The global incidence rate of peripheral artery disease (PAD) increased 24% from 2000 to 2010, according to a study published in The Lancet.
The researchers performed a systematic review of literature on the prevalence of PAD, which included 34 community-based studies published since 1997 that identified PAD using the ankle-brachial index.
“We used epidemiological modeling to define age-specific and sex-specific prevalence rates in high-income countries and in low-income or middle-income countries and combined them with UN population numbers for 2000 and 2010 to estimate the global prevalence of peripheral artery disease,” the authors wrote in the study abstract.
The researchers estimated that more than a quarter of a billion people worldwide have PAD, and 70% of affected individuals live in low-to-middle income regions. However, high-income regions also saw a 13% increase in PAD prevalence during the 10-year period, with the majority of the cases occurring in high-income European regions. The researchers also noted that there was a higher prevalence of men with PAD in wealthier regions compared with men in poorer areas, but there was a higher prevalence of women with PAD in poorer areas.

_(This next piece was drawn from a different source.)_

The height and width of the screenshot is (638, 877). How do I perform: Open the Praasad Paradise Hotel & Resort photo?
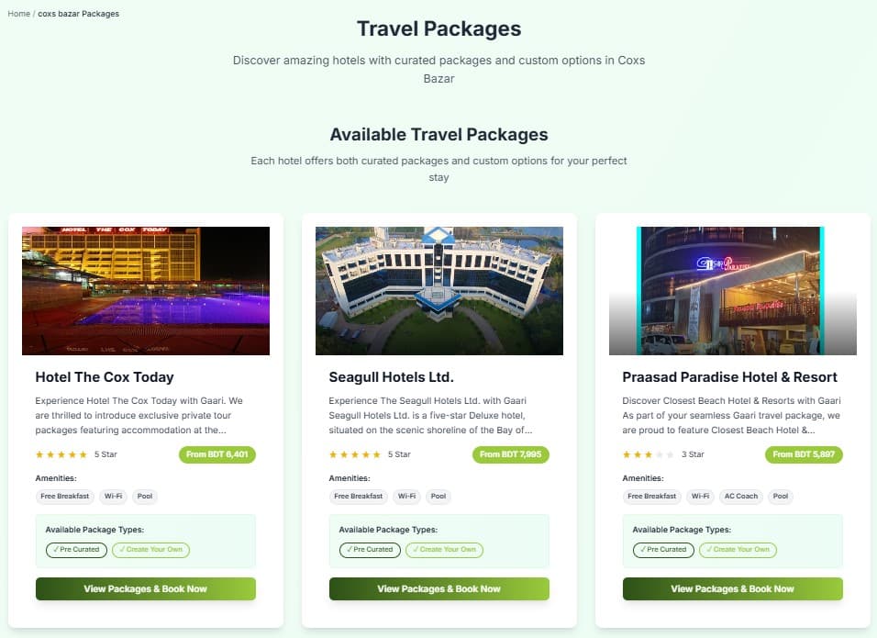point(733,290)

According to the authors, longer life expectancies and changing lifestyles are contributing to the rise in PAD rates, and there was a 35% increase in cases involving patients older than 80 years.
“In the 21st century, peripheral artery disease has become a global problem,” the authors wrote in the study abstract. “Governments, non-governmental organizations, and the private sector …need to address the social and economic consequences, and assess the best strategies for optimum treatment and prevention of this disease.”